Hospital capacity in Washington State

  • The Washington Medical Control Center (WMCC) is reporting a decrease in calls after their record numbers in December. WMCC is the regional transfer center developed during COVID-19 to ensure statewide situational awareness and to balance patient distribution across the state.
  • Hospitals across the state continue to report heavy adult ED boarding and most large hospital systems still have a census above 100%.
  • SARS-CoV2 is rising nationally and another surge is expected but we are not seeing significant rises in adult or pediatric hospitalizations for COVID-19 at this time.
  • The large pediatric patient surge we experienced in November has improved over the last two months.  There have not been any pediatric transfers that required WMCC since January 13.


Capacity at Seattle Children’s

  • The Emergency Department (ED) is seeing lower volumes than the record numbers of patients seen in November and is back to regular high winter volumes.   We continue to have high mental health boarding in the ED with high acuity with occasional longer waiting times.
  • Seattle Children’s inpatient census has remained above our historical baseline with high patient acuity and technological needs.
  • We are monitoring viral curves closely for RSV/influenza/other viruses.  We have seen a downward trend overall but will know more in the next few weeks.  We have not seen Influenza B yet but it generally follows Influenza A in late winter or early spring.
  • We are going live this week with a new post-procedural short stay unit to increase operative capacity that does not impact inpatient bed spaces.

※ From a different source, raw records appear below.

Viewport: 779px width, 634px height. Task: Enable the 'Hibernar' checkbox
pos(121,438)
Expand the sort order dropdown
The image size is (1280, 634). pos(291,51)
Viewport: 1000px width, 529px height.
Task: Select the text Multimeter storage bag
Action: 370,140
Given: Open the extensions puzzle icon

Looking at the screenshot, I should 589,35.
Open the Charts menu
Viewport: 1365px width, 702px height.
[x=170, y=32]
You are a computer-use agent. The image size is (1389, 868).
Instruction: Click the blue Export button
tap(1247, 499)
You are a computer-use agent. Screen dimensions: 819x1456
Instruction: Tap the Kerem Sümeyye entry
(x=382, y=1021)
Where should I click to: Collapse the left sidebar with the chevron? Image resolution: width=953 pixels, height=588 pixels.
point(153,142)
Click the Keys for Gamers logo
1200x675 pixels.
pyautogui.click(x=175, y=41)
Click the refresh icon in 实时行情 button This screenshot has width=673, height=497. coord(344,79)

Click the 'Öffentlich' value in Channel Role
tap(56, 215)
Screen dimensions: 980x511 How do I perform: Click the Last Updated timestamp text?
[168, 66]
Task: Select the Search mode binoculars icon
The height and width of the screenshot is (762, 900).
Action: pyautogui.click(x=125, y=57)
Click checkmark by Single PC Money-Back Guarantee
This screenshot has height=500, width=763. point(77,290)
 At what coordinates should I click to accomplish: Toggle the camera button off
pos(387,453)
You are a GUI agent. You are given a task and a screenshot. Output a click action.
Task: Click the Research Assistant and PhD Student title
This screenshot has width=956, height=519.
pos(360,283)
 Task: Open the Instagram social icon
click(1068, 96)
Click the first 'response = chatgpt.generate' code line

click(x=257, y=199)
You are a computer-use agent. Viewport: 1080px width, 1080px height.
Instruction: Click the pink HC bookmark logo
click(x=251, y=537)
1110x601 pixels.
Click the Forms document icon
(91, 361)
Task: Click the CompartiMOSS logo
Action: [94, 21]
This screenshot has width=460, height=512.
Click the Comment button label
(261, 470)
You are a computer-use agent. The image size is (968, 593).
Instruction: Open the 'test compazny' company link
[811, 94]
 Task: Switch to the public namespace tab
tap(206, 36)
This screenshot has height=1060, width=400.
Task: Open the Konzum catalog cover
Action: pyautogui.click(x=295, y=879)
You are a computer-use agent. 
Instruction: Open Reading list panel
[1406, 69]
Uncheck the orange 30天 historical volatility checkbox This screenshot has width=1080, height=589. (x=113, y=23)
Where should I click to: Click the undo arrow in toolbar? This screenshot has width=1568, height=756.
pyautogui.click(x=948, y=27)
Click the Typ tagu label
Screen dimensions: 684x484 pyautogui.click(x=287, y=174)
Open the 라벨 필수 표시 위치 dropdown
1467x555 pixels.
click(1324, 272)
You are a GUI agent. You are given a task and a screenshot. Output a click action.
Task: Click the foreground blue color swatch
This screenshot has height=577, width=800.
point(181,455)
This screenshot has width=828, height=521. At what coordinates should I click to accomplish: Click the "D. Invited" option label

When sending patients to the ED

  • Our ED is open and ready to care for your patients; please do not hesitate to send patients when the ED is the appropriate setting for care.
  • When sending patients to the ED, please call our ED Communications Center at 206-987-8899 to help us plan for their arrival.
  • Let families know they may experience longer waits for non-critical issues and that we continue to triage to identify and see the most emergent patients first.


We continue to be deeply grateful to our colleagues in the community who are working relentlessly to care for pediatric patients in primary care and preserve capacity in hospitals and urgent cares for those patients who need it most.  Thank you!